AT&T’s definitive agreement to combine its WarnerMedia assets with Discovery’s entertainment operations is both timely and necessary. AT&T needs to unravel its misbegotten ambitions to remake itself into an entertainment company and refocus on its core strength as a Tier 1 telecommunications company.

AT&T paid $85 billion for Time Warner a mere three years ago and is only getting about half that amount – $43 billion, subject to adjustment – for the assets it is contributing to the new company being formed with Discovery in a deal slated to close during mid-2022.

Nonetheless, AT&T is wise to forget the sunk costs, massive debt and management distractions that marked its brief Hollywood foray and focus on building up its 5G and fiber broadband services so it can retain its competitive edge in telecom.

The win-win horizontal merger of Discovery and WarnerMedia content assets will create an entertainment juggernaut with considerable scale that is better positioned to take on the likes of Netflix and Disney. However, it would have made more sense for Time Warner and Discovery to go down this path together several years ago before AT&T acquired Time Warner and transformed it into its WarnerMedia unit. Furthermore, the newly merged entertainment company will be saddled with $55 billion in debt from the outset.

Telcos + entertainment = oil + water

AT&T is not the only U.S. telco to stumble after getting caught up in the content-bundling frenzy that marked the waning years of the last decade. Verizon’s recent deal to sell Verizon Media – created from its acquisitions of AOL and Yahoo – to Apollo Global Management and T-Mobile’s shutting down of TVision – built upon the assets of its Layer3 TV acquisition – also represent failed gambles made in the name of service diversification and a desire to expand outside the core, but stodgy, telco sector.

All three telcos have figured out that focusing on their core competencies will enable them to grow and prosper while still leaving room to partner with pure-play content companies.

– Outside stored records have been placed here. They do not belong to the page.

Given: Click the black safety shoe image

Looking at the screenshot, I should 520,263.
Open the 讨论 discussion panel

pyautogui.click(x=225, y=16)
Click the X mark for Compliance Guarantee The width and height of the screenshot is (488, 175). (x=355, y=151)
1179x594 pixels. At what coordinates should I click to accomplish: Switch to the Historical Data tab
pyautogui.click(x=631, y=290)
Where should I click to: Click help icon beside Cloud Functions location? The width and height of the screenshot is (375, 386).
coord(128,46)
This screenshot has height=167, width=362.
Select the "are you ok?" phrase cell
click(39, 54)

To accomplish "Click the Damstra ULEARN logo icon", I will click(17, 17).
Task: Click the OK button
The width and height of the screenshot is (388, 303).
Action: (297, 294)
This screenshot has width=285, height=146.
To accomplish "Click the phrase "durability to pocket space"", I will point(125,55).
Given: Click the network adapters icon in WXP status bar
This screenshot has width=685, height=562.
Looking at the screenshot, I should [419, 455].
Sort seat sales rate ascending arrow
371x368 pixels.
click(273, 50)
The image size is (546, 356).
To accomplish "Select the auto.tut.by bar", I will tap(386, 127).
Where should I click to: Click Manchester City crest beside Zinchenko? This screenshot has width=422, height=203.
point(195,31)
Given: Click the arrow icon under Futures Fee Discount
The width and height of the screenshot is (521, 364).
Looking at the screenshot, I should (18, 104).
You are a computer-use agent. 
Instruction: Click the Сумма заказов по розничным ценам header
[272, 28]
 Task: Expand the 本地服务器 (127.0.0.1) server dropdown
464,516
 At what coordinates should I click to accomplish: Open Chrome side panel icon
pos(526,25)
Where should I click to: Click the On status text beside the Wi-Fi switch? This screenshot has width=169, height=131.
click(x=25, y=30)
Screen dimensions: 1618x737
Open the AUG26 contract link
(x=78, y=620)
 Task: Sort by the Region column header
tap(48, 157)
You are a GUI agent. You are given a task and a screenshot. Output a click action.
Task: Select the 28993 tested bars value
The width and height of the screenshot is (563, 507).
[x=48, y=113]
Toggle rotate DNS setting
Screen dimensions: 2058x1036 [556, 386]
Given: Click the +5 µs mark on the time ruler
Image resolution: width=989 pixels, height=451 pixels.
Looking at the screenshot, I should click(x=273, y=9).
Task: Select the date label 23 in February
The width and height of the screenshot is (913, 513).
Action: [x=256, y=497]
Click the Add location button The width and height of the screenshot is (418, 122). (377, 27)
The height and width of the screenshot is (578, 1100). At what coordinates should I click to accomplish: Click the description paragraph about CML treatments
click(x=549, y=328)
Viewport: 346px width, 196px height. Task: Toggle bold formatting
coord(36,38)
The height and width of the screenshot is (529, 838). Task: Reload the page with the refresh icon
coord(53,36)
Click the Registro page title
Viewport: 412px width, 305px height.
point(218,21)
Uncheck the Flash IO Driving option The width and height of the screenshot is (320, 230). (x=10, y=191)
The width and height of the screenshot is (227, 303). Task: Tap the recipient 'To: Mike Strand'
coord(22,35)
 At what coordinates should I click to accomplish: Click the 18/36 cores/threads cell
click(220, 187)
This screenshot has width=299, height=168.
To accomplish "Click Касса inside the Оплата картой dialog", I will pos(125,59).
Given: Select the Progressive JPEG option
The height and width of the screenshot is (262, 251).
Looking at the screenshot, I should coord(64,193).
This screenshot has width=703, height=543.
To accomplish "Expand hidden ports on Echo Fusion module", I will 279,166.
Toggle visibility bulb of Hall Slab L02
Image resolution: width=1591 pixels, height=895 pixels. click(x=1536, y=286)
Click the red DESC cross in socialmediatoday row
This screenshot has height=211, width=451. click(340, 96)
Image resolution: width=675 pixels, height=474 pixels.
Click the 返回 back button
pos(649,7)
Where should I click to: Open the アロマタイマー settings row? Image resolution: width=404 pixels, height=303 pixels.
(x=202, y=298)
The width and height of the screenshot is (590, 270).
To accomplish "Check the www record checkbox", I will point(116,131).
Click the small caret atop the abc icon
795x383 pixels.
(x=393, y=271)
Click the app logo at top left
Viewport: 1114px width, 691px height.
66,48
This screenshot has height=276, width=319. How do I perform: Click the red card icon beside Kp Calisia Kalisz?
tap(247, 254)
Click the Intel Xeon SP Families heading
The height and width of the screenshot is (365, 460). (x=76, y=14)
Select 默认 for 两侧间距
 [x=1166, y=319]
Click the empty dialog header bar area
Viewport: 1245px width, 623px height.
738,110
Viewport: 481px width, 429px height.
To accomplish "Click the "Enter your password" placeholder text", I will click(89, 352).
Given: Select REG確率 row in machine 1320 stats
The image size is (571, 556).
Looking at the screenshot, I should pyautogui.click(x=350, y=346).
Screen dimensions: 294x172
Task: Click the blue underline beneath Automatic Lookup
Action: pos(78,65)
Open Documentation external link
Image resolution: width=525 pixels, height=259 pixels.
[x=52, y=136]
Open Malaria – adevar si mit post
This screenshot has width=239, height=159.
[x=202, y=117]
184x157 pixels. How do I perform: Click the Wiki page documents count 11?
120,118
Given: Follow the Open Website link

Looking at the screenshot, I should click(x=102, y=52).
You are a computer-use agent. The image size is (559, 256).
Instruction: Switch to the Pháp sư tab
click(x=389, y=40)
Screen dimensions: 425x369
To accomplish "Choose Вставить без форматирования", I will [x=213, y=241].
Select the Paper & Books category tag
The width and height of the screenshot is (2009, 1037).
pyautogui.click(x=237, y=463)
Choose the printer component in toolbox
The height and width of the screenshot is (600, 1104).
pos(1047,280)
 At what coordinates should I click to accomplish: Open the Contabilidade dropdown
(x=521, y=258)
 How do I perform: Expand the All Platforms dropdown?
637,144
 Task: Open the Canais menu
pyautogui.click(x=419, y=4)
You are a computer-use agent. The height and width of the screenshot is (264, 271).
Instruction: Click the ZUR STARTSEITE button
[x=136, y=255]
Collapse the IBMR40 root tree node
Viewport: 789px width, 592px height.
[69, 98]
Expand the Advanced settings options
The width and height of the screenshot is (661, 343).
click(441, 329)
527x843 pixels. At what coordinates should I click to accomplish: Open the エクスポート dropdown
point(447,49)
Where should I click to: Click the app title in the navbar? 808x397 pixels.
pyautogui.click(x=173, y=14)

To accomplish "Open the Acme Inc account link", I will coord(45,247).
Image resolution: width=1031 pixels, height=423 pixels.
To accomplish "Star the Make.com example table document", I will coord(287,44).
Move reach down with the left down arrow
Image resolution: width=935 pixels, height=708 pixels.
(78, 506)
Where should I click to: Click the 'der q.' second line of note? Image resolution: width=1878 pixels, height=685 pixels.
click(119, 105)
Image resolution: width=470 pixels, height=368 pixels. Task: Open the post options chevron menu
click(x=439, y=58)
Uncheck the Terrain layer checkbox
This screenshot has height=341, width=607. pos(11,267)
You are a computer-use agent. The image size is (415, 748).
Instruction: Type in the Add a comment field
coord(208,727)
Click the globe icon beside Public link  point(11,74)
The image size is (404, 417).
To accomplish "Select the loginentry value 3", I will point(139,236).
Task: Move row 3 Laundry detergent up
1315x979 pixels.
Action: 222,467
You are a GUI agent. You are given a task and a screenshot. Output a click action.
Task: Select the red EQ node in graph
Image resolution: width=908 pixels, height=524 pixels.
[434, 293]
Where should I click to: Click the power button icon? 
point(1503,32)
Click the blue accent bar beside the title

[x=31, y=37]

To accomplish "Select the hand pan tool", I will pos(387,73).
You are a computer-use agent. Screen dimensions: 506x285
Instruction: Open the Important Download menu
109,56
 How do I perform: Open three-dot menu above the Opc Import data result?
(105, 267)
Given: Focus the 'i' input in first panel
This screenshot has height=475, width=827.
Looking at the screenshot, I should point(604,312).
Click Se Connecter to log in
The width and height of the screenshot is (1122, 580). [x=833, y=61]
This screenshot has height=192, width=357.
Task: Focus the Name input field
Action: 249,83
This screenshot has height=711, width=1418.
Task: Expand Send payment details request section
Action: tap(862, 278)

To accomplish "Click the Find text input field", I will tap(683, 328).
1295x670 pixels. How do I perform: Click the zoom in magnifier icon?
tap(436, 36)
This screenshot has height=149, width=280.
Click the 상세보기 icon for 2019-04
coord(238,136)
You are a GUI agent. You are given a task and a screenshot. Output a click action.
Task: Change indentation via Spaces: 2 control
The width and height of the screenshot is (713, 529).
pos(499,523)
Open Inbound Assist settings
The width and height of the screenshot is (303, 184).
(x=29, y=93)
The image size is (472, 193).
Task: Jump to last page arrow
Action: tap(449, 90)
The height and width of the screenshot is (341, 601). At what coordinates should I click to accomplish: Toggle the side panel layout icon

It is unclear how services such as HBO Max and Discovery+ ultimately will or will not be combined in the direct-to-consumer streaming world under the new WarnerMedia and Discovery business combination. But it’s a fair guess to say that AT&T rival Verizon is already rethinking its decision to bundle Discovery+ for free with certain of its wireless service plans given that AT&T will have a stake in the combined entertainment company controlling Discovery+.